### Data shown
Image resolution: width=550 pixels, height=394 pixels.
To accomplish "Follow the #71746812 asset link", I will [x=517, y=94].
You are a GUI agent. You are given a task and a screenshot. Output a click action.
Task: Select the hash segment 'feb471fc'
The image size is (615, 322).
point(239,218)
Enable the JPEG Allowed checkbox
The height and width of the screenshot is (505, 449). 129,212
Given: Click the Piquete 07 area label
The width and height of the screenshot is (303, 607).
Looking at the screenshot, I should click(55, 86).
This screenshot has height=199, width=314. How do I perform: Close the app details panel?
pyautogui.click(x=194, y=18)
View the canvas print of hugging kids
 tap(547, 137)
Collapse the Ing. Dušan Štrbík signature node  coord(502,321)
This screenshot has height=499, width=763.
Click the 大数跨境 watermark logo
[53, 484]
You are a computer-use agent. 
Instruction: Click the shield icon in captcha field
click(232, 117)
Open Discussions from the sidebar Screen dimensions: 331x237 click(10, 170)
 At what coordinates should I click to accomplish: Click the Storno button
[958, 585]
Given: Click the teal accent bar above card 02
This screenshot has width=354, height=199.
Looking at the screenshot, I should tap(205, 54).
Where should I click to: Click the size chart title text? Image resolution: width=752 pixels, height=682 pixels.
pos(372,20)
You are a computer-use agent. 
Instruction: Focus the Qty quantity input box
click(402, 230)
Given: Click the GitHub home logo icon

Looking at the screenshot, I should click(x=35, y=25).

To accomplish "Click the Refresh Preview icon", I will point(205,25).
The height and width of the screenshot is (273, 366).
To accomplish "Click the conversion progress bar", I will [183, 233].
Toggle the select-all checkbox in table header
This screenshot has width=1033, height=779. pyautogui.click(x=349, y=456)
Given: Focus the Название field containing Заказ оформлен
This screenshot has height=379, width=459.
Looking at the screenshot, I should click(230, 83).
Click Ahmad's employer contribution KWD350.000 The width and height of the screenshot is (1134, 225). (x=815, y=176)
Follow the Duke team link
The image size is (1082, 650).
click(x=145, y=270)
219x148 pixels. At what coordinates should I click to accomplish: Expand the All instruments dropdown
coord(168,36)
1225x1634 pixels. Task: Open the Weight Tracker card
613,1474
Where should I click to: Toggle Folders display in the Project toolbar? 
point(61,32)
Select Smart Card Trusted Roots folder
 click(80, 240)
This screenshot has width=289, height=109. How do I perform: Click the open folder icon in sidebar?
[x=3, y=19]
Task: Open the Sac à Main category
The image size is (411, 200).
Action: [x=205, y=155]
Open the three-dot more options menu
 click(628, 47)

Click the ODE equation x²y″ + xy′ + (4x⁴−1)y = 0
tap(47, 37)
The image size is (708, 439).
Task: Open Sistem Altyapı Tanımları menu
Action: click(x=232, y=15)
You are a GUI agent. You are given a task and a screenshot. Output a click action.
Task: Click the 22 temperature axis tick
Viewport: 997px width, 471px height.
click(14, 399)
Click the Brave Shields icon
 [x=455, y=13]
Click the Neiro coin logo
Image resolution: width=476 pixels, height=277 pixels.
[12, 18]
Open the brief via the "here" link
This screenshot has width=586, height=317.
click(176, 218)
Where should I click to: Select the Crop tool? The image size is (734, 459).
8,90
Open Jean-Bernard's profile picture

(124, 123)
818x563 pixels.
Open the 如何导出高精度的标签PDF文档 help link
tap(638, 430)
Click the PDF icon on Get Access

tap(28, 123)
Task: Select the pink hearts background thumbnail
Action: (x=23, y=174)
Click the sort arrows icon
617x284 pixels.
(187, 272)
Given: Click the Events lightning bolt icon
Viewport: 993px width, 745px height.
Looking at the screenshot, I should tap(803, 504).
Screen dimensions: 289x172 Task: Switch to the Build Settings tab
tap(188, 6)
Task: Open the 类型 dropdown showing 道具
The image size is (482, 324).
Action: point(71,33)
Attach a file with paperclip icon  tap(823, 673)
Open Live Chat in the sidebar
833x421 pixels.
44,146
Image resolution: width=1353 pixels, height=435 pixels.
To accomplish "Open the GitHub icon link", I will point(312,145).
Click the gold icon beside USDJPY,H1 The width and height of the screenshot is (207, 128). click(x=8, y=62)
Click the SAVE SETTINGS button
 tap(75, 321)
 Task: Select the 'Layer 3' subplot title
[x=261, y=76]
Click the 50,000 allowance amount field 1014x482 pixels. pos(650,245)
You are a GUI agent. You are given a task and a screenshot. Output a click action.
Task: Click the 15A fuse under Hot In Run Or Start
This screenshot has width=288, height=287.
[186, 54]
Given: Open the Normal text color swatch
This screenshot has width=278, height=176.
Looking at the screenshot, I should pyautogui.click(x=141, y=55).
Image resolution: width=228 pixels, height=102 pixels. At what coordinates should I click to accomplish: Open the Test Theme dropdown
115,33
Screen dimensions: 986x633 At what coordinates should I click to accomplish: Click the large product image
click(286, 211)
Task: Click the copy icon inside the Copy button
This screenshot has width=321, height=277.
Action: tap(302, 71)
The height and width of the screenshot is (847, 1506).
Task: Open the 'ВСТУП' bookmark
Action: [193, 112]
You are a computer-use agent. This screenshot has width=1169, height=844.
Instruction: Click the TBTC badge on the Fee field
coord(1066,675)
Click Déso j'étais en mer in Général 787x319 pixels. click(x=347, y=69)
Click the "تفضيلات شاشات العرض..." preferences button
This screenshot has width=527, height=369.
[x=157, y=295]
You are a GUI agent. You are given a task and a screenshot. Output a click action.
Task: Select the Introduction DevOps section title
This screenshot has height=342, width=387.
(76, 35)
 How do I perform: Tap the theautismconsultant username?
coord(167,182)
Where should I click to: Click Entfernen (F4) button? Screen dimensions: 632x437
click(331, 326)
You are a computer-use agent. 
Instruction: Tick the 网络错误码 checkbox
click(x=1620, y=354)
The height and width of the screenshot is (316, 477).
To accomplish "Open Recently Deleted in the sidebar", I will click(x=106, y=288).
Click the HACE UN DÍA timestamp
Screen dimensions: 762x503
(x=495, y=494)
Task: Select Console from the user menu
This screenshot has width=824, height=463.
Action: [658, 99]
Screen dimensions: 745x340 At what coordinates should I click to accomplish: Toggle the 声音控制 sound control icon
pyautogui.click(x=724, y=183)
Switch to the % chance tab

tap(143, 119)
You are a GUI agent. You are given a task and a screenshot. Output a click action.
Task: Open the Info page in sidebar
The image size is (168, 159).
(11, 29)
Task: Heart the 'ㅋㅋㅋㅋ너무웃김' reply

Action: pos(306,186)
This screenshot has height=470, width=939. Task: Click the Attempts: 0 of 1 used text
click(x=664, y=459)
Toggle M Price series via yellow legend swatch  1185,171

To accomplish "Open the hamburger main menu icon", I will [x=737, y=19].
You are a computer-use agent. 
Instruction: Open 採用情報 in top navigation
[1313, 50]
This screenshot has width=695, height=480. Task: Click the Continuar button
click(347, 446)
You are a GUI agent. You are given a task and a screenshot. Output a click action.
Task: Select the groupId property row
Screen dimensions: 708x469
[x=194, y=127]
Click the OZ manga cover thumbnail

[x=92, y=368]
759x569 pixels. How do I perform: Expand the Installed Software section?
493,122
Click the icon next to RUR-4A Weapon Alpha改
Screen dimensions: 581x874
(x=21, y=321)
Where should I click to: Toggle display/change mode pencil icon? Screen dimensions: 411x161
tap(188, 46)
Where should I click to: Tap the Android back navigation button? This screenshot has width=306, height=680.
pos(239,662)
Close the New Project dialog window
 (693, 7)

### Work request
Search the entries above for "from". Show every line that has it.

### Response below
Open Discussions from the sidebar Screen dimensions: 331x237 click(10, 170)
Task: Select Console from the user menu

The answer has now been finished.